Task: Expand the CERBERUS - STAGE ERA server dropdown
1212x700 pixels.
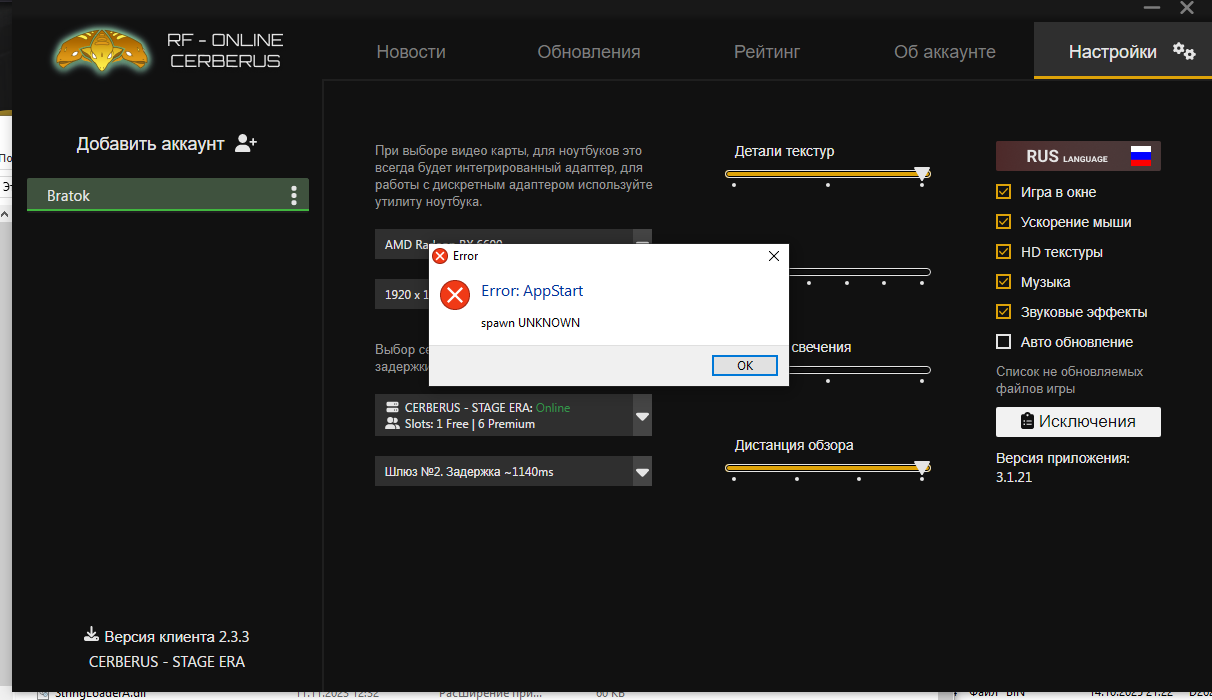Action: tap(642, 416)
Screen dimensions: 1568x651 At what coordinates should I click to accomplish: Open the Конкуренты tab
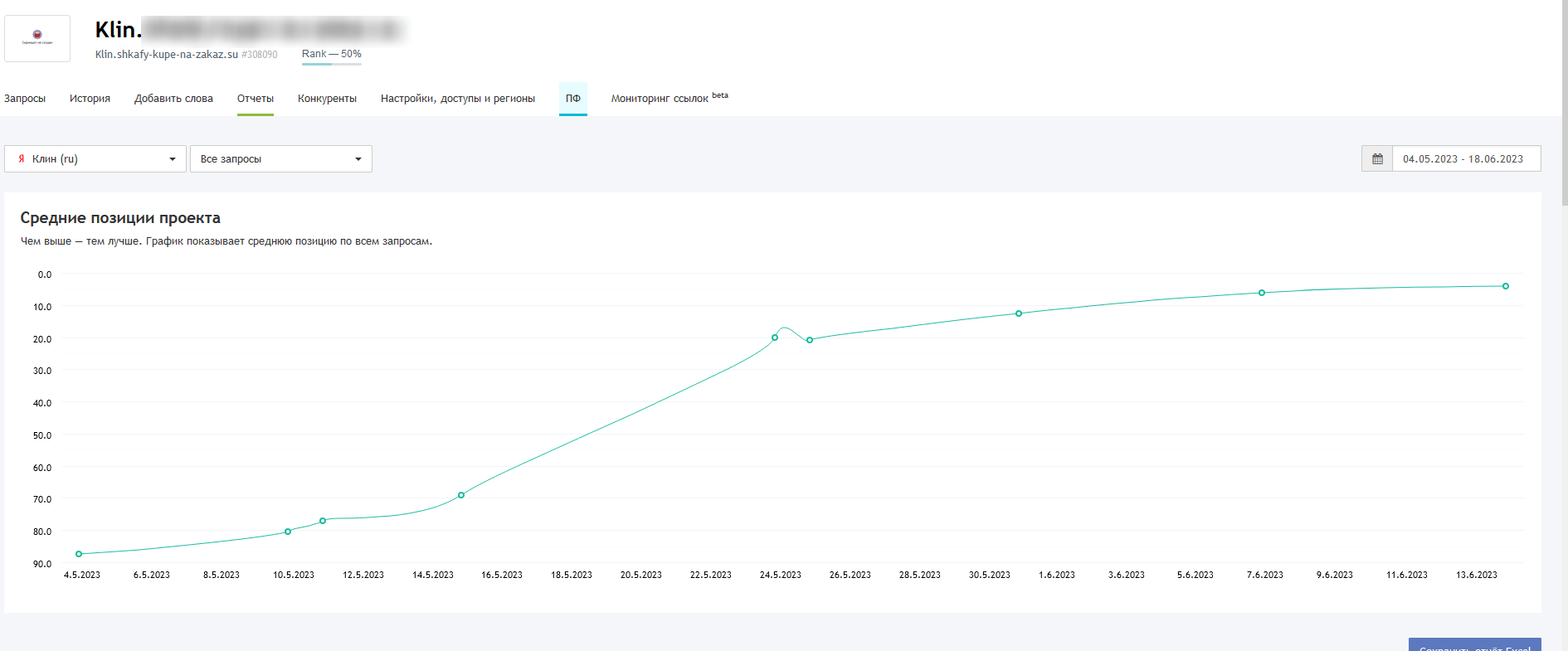tap(327, 99)
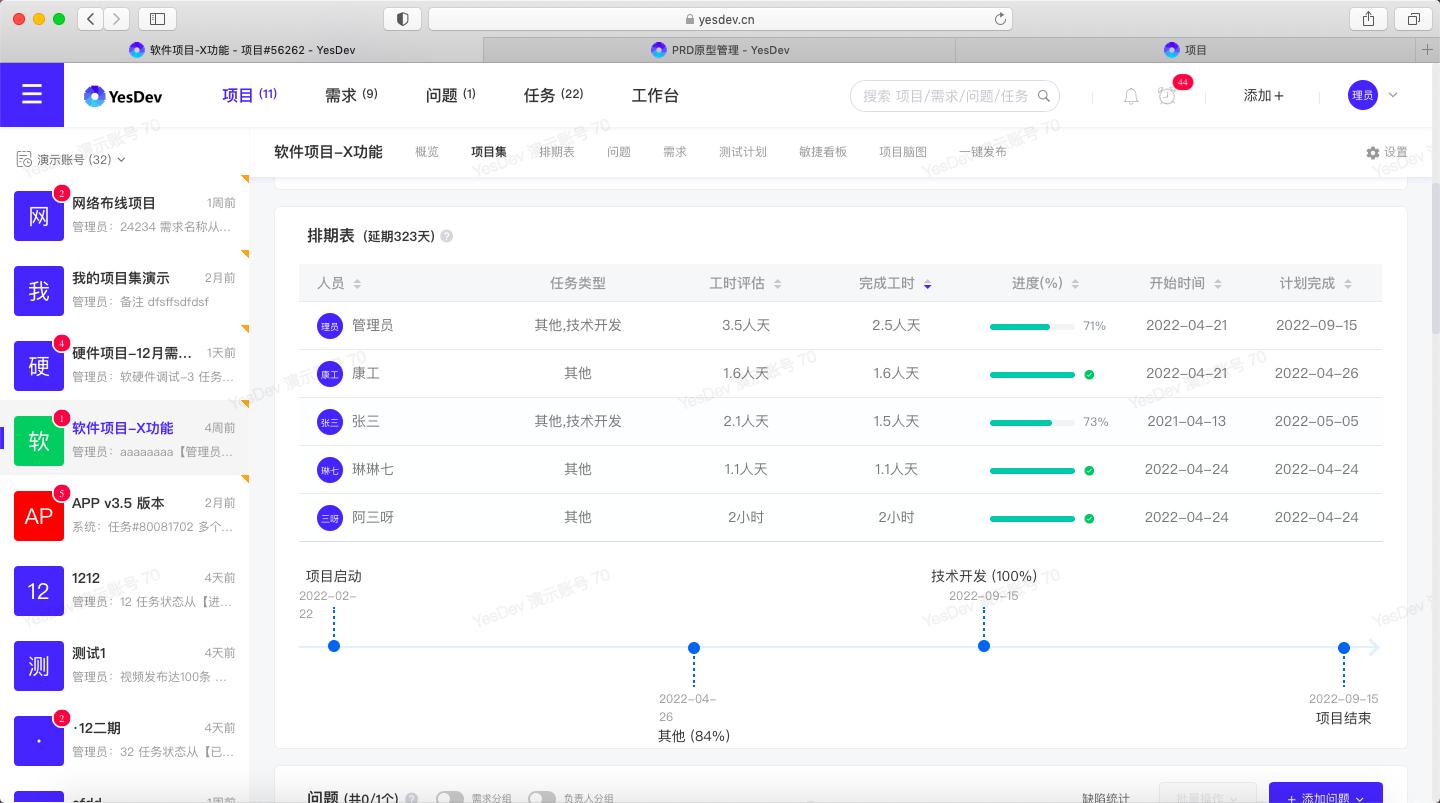This screenshot has width=1440, height=803.
Task: Select the 技术开发 (100%) timeline marker
Action: click(984, 647)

________________

### What this task involves
Print the listing verbatim, images excluded.

### Solution to the problem
Task: Expand the CERBERUS - STAGE ERA server dropdown
1212x700 pixels.
Action: tap(642, 416)
Screen dimensions: 1568x651 At what coordinates should I click to accomplish: Open the Конкуренты tab
tap(327, 99)
This screenshot has width=1440, height=803.
Task: Select the 技术开发 (100%) timeline marker
Action: click(984, 647)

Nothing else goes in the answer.